I have been fascinated in recent decades by observing our generational differences through my own mentoring experiences and discovered that connectivity over long-lasting relationships demands understanding.  A recent series of articles from Axios Finish Line, authored by Mike Allen, Erica Pandey and Jim VandeHei, describes our generational attitudes and its importance to understanding as we work together. 

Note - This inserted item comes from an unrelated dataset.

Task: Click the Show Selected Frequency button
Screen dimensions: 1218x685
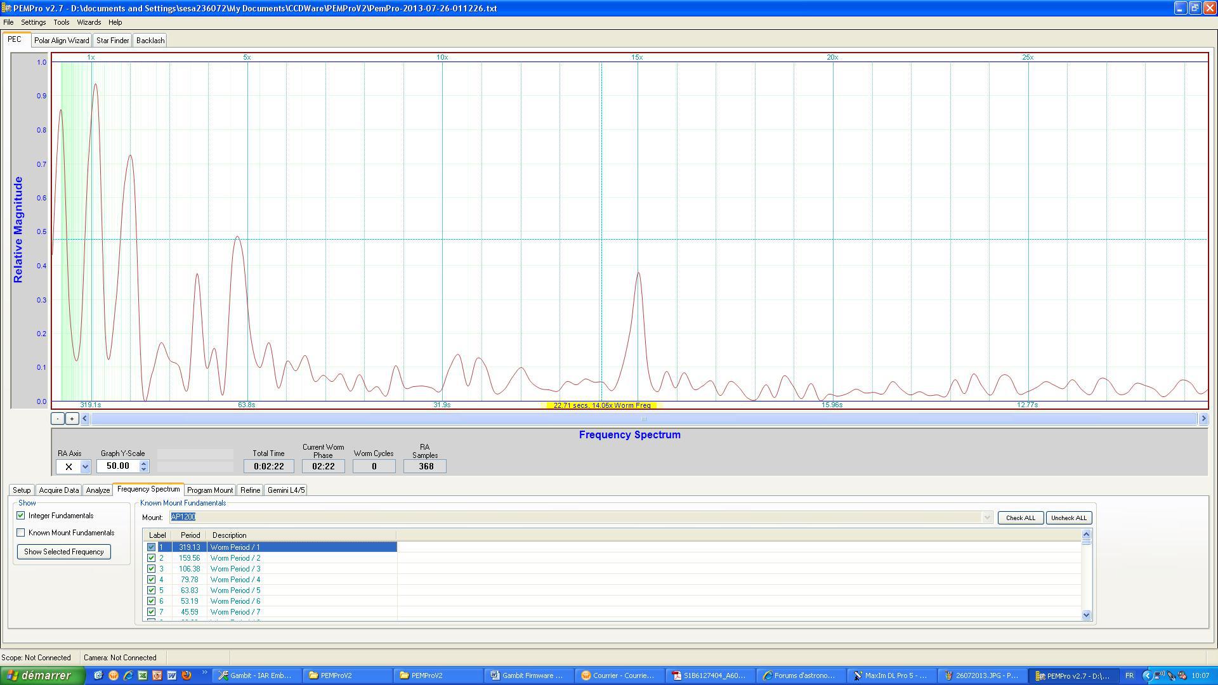Action: pos(63,552)
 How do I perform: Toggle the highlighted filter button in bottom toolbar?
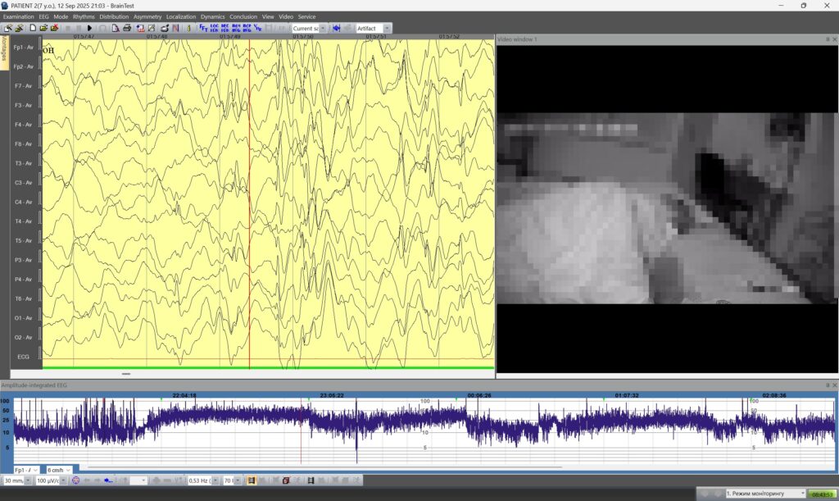pyautogui.click(x=252, y=481)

So here are our categories, find where you fit and learn about others:

  • Silent Generation: Born 1928-1945; ages 77-94 as of 2022.
  • Baby Boomers: Born 1946-1964; ages 58-76.
  • Generation X: Born 1965-1980; ages 42-57.
  • Millennials: Born 1981-1996; ages 26-41.
  • Generation Z: Born 1997-2012; ages 10-25.
  • Generation Alpha: Born 2012 and on; ages 10 and younger.

 

Traits of the Silent Generation:

  • Traditional values. Cultural and social forces emphasized values such as hard work, loyalty and thriftiness when the Silent Generation was coming of age.
  • Financial prudence.
  • Interpersonal respect.
  • Determination.
  • Resilience. 
  • Work ethic.
  • Analog sensibilities
  • Self-sacrifice

Traits of Baby Boomers:

  • Strong work ethic. Baby Boomers aren’t afraid to put in a hard day of work.
  • Self-Assured. This generation is independent and self-assured
  • Baby boomers like competition.
  • Goal-centric.
  • Mentally focused.
  • Team oriented.
  • Disciplined.

 

Baby Boomers & The Silent Generation have recommendations for us:

  • Follow your passion, explore outside your comfort zone and find a job that satisfies your talents and passion;
  • Open your mind, remembering that focused listening to differing views can strengthen your knowledge and, thus, your understanding;
  • Hard work still means something. Be “all in” when you are on the job—career progressions are not always linear but may be sideways to broaden your horizons, experience and value to your employer;
  • Get off the phone! Have good manners, respect and develop your people skills by visiting other generations to learn from them;
  • Be yourself, enjoy colleagues and friends of varying ages. Keep on caring and being compassionate with each other.

 

Traits of Gen X in the Workplace:

  • Self-sufficient, results-oriented and hard-working with a tendency to be quiet achievers.
  • Entrepreneurial, educated and independent thinkers.
  • Value diversity, challenges, and responsibility.
  • Enjoy creative input and resourceful.
  • Embrace technology and social media.

 

 

Traits of Millennials in the Workplace:

 

  • Naturally competitive.
  • They are technology natives.
  • They crave work-life balance.
  • They expect collaboration.
  • They require a seat at the table.
  • They want to keep on learning.
  • Their loyalty may appear fickle because they are not afraid of change for improved outcomes

 

Traits of Gen Z in the Workplace:

  • Preference for traditional communication. Even though Generation Z grew up with texting and instant messages, studies show that they prefer to speak face-to-face in the workplace. 
  • Desire to work individually.
  • Mobile-first habits.
  • Motivated by stability.

 

Gen X’s (particularly on the later timeline), Millennials and Gen Z’s work to live, instead of living to work — staying on the payroll, but focusing on fun, fulfilling activities outside of work.  They want something to believe in and a reason to respect the company vision and its passion.  They are lifelong learners and not afraid to change for improved outcomes.  They are inclusive and applaud a diverse workforce.  They are less serious, more casual but still value serious work.

 

With our upcoming state conference, our hope and your opportunity is to re-energize yourselves by in-person connectivity with others–not only within your generational pool but beyond.  Share new experiences, teach, learn, observe, be inspired, discover, envision and connect. 

 

The ASID family is tall and wide with great human in-person resources to share with each other. 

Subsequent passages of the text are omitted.